A final way in which the pastor can aid the wife who has suffered abuse is by providing her with a proper theology through which to interpret her experience. Thus the pastor can help her reflect on the nature of God, on her need of God, and on God’s ability to meet her need. Most importantly, he can help her in regaining her identity in Christ, so that she may be no longer bogged down by the shame of her experience but can gain life anew. She must know that she has gained victory in Christ and been cleansed through him, able to come to the Father in a Christ-centered confidence. Rather than see her shame, God sees her “as complete and perfect.”

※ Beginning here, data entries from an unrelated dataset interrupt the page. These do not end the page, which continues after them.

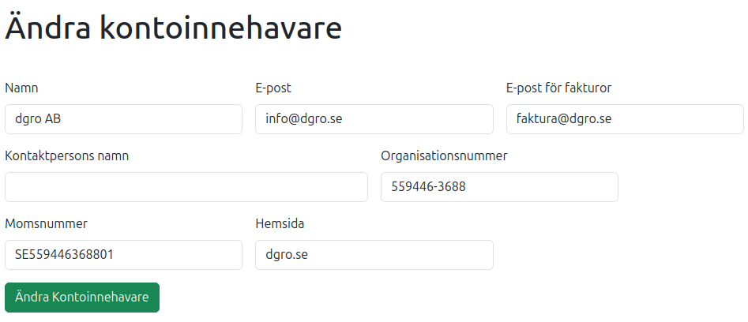This screenshot has width=748, height=322.
Task: Click the Momsnummer label
Action: 46,223
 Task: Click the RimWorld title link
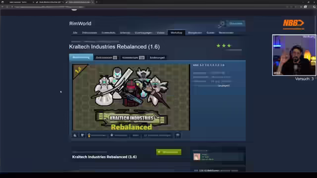pos(80,24)
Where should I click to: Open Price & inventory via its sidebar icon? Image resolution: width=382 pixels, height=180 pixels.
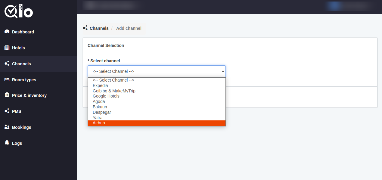(7, 95)
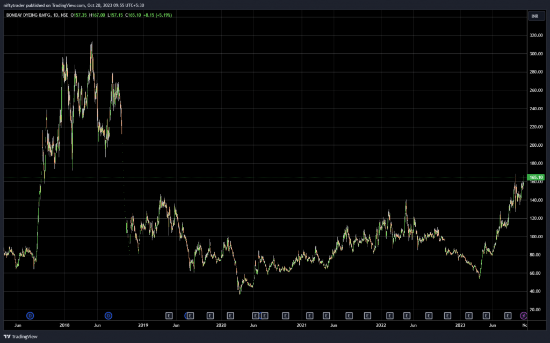This screenshot has width=550, height=343.
Task: Click the 2019 label on time axis
Action: (x=143, y=325)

Thus, “Christ’s victory gives us back our identity and restores our meaning.” It is this identity – found in Christ – which will be pivotal in overcoming the shame which the abused wife has acquired, of defeating the lies which she has been fed by her husband, the world, and by Satan. When she is able to stop believing the lies the first hurdle is overcome.
From Herself: Breaking the Shame
Pride is often a counterpart to shame, and it is this pride which in part contributes to the silence of the abused wife. Pride doesn’t want that which it perceives to be the truth to be exposed.
This is one reason why exposing that what the abused wife believes about herself as not being the truth is important. Yet as was noted above, the common message that abused wives get is often “do it yourself,” which is a command that is not merely external but also plays off of the internal environment of the wife; as Nason-Clark and Kroeger point out, “most of us have a strong streak of independence: we want to do it by myself.”
She must realize that she cannot do it by herself, indeed, bringing this knowledge to people is one of the chief benefits which God brings out of trials; through trials God lets his people know that they cannot do it on their own, but that they need to rest upon him.
As was noted above, it is important for the abused wife to be clear about her limits, about what she is and is not responsible for in the relationship. While she is not responsible for those things that are beyond her control, she must accept responsibility for those things that she can do. After-all the “gift of the Spirit includes self-control, not control of others or events.” Being soaked in a proper fellowship of the body and in right teaching will help in allowing her to break the fear of shame which serves to keep her in silence.
What to do…
It is imperative that Christians not be poorly informed about the nature and prevalence of the abuse that is present in churches, in their churches.
As long as the church is quiet in while women are being abused it is failing in its ministry. It is important to remember in this analysis that women are not generic, each is facing their own individual circumstances with a unique set of contributing factors; what has been outlined is not a strict rule, but a general idea of what women in abusive relationships face.
The women who face these situations need to be equipped with the tools required to overcome their shame and break their silence, and the groundwork for this is something that the faith community and the Christian leader can do before they are even aware that any particular woman is being abused.
By fostering an environment in which abuse is condemned, which exonerates the woman of responsibility for things beyond her control and which minimizes the undeserved shame that the woman will face upon coming forward (although this shame may not be able to be completely eliminated), the church can move well on its way to being able to effectively help wives who face abuse within Christian homes and elsewhere.
Without these things it will be near impossible for the woman to find a positive solution. If men and women are faithfully taught of the realities of abuse within the church many of factors contributing to abuse may be put to rest before they are able to find root; a key step is naming the sin of abuse and bringing it out of the dark corner which the church has banished it to. If the faith community and the pastor are doing the jobs that they are supposed to do then the woman will be able to grab ahold of these realities, even if no-one is initially aware of her abuse.